梅雨が明けて3日、この夏初めてのひぐらし蝉を聞いた。朝4時半、まだ薄暗い時間。
カナカナカナカナ、輪唱が雑木林を巡っていく。
ひぐらし蝉と言えば夕方頃に鳴いて、ようやく灼熱の一日も終わる頃を告げる蝉だと思っていた。
ところが、ひぐらしは朝にも鳴く。
夜明け前のカナカナカナカナを知ったのはずいぶんと人生の歳月を重ねてからのこと。
周りの大人はあたりまえのことと思っていたからか、とくに教えてはくれなかった。
こども時代、夜明け前に目覚めるなんてことはない。夏休みのラジオ体操にも、大声で起こされて寝ぼけまなこで駆けつけるのが常であった。
ひぐらしの鳴くのはラジオ体操よりずうっと早い。
夜明け前のひぐらしが耳に届くようになって、カナカナカナカナひぐらしが鳴けば涼しくなりそうという思いが変わった。

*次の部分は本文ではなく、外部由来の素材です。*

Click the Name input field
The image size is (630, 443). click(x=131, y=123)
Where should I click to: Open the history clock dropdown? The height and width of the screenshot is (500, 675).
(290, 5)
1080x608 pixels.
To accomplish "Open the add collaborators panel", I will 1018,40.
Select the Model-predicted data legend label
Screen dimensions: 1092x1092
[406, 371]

今日も暑くなるよーと知らせているように聞こえるのである。
太陽が昇ればニイニイ蝉の合唱が始まる。
玄関を出れば地面に小さな穴が。これから毎日のように穴の数が増えていく。覗けば目玉に合うこともある。
傍らの木々には脱け殻が、そこにもかしこにもくっつき始める。
ますます暑くなる。
日々朽ちてゆく脳みそと格闘する毎日です。歌を詠むことも「ボケ防止」の一手段になりつつあるような。